▶ _Dataset content_:

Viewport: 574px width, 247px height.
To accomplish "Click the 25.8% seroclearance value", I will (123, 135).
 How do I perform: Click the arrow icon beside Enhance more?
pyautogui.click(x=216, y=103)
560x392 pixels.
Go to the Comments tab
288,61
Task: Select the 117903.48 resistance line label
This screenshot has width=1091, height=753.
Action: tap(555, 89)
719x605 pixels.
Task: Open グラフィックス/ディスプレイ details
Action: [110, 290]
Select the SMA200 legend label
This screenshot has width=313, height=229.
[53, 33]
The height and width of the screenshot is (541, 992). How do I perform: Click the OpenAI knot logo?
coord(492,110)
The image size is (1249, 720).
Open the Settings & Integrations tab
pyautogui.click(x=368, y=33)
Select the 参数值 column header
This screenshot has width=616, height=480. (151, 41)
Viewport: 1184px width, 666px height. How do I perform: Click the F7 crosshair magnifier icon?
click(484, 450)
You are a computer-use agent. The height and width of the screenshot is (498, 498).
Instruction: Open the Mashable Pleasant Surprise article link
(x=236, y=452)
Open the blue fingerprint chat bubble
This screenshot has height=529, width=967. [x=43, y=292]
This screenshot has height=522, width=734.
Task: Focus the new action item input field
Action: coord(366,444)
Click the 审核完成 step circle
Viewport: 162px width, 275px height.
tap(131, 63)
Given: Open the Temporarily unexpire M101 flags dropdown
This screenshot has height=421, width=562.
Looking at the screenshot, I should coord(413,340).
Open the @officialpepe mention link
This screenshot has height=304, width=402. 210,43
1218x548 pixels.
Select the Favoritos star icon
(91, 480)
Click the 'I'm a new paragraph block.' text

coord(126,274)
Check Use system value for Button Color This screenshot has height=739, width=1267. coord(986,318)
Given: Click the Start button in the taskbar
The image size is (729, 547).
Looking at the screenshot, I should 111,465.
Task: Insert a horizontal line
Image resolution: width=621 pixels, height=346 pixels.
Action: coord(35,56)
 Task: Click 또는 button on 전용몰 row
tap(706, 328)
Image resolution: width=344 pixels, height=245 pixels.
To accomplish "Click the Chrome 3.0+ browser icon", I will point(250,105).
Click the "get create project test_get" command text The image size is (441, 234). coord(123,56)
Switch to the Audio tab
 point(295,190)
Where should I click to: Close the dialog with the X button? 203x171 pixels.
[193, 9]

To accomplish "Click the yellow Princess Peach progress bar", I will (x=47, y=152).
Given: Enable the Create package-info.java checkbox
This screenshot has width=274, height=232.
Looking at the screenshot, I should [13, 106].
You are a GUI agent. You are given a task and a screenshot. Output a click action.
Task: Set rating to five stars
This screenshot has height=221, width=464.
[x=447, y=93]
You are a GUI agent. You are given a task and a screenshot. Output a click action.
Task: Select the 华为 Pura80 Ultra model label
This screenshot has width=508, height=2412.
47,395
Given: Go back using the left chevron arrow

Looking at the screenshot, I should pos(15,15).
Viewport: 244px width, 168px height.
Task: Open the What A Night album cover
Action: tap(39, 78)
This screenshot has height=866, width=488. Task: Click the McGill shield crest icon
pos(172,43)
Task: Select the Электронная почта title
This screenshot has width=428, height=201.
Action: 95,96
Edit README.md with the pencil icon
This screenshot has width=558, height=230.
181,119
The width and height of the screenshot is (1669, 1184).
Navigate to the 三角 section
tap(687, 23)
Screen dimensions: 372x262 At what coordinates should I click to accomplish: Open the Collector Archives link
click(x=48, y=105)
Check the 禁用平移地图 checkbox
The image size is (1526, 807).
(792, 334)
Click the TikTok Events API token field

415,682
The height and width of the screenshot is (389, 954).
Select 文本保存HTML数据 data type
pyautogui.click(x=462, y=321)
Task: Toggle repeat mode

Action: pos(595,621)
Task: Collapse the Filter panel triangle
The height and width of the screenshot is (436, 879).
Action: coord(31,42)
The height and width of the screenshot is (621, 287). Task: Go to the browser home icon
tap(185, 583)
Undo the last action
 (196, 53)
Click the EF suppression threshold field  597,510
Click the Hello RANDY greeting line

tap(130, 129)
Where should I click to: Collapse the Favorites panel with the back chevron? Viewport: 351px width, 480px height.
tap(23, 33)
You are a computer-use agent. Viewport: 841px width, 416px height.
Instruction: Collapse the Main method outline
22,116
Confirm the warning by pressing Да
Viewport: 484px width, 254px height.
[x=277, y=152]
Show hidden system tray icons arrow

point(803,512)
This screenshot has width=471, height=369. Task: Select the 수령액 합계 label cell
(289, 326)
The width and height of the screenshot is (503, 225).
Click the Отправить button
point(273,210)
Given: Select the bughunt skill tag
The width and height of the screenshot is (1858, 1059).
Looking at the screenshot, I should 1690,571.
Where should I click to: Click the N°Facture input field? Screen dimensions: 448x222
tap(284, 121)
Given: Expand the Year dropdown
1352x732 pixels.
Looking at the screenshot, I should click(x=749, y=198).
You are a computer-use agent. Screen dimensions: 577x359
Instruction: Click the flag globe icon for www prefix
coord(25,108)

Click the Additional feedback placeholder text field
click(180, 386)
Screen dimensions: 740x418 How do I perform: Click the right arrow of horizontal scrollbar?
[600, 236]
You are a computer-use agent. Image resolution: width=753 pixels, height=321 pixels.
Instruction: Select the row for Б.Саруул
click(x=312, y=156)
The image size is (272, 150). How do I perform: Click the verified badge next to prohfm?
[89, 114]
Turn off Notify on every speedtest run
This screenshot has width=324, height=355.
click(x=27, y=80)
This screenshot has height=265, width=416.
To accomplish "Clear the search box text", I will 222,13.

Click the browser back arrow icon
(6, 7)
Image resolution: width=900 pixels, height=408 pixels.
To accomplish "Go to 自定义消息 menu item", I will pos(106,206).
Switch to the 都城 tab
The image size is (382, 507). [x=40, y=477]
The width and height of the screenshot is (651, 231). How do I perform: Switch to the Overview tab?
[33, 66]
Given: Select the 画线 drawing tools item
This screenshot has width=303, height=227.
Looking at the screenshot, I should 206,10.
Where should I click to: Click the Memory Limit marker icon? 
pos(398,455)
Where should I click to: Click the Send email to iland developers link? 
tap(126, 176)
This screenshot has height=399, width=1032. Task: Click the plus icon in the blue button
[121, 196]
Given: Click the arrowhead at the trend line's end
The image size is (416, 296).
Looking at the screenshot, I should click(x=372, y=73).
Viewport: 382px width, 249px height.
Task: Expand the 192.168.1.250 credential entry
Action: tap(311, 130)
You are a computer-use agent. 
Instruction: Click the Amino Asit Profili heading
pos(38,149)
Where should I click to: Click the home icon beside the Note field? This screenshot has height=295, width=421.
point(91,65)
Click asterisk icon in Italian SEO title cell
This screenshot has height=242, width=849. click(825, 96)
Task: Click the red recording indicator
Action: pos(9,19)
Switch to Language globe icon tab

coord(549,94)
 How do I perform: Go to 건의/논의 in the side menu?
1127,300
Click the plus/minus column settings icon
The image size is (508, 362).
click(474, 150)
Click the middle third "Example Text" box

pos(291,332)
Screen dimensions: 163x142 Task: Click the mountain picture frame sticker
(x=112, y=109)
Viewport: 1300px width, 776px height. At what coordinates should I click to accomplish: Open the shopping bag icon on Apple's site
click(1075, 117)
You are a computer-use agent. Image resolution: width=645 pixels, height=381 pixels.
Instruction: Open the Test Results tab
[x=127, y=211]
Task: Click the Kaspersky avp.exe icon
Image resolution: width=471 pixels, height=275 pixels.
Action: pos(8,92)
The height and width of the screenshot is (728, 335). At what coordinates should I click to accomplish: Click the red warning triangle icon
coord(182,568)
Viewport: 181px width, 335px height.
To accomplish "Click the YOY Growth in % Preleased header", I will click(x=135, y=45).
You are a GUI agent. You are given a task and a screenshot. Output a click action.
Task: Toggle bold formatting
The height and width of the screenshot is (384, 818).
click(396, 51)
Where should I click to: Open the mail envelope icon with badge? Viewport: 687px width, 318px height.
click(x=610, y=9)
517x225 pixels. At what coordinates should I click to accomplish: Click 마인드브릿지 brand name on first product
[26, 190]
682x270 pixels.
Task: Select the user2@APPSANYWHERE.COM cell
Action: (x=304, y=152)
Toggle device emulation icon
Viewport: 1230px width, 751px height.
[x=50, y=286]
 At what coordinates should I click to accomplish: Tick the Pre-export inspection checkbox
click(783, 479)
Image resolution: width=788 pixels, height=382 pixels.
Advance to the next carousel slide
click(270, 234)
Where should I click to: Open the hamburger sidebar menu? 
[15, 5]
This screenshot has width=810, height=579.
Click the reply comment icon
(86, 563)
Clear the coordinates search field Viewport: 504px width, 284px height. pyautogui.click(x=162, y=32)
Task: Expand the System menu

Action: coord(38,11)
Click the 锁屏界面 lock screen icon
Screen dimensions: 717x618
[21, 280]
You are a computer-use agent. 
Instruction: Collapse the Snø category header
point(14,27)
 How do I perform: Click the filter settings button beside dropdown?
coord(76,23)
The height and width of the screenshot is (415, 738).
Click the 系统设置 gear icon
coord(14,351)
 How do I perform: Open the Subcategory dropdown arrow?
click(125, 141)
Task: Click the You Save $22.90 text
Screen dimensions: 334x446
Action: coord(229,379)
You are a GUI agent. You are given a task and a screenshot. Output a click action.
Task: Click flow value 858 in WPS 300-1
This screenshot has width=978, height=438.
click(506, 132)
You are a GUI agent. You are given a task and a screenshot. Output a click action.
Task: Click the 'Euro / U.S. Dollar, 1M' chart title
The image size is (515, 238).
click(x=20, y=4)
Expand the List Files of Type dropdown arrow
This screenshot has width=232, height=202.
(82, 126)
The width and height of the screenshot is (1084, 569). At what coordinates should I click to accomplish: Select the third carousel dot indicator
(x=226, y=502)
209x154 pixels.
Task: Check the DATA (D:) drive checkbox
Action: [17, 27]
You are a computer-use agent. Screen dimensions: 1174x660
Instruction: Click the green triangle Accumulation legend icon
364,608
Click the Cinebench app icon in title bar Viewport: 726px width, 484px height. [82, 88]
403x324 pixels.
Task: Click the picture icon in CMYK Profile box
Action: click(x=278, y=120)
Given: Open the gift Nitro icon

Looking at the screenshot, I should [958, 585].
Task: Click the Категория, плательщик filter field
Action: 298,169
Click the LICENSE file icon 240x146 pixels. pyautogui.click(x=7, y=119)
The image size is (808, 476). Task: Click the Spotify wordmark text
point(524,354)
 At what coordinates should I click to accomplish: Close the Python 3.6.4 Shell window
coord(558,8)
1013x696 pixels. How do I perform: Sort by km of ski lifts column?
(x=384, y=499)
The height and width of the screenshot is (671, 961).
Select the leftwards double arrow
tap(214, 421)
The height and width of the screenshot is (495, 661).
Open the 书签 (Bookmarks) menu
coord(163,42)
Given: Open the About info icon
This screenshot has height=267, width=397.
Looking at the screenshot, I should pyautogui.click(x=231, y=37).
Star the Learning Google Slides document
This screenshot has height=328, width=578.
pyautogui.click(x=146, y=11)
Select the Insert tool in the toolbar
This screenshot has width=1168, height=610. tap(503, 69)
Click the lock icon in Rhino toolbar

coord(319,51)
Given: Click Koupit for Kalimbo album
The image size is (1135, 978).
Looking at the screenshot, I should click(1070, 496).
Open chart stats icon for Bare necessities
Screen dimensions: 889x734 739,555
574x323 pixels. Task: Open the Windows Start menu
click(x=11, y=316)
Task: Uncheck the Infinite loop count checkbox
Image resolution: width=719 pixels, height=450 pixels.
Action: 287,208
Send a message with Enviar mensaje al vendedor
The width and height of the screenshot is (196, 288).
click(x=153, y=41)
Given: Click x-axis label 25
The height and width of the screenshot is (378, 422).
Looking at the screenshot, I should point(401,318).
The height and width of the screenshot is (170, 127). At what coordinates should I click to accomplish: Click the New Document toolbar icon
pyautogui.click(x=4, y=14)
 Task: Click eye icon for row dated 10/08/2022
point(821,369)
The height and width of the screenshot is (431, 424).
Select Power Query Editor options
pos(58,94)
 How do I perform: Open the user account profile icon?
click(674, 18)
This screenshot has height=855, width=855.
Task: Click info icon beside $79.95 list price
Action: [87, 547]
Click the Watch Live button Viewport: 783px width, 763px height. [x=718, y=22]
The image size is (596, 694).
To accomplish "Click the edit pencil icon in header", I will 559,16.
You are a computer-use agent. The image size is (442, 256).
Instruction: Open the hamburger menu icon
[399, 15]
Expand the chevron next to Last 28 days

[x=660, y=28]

▶ _Try it_:
Where a line of the data includes the string "pencil", list that line.

▶ _Solution to this exercise_:
Edit README.md with the pencil icon
To accomplish "Click the edit pencil icon in header", I will 559,16.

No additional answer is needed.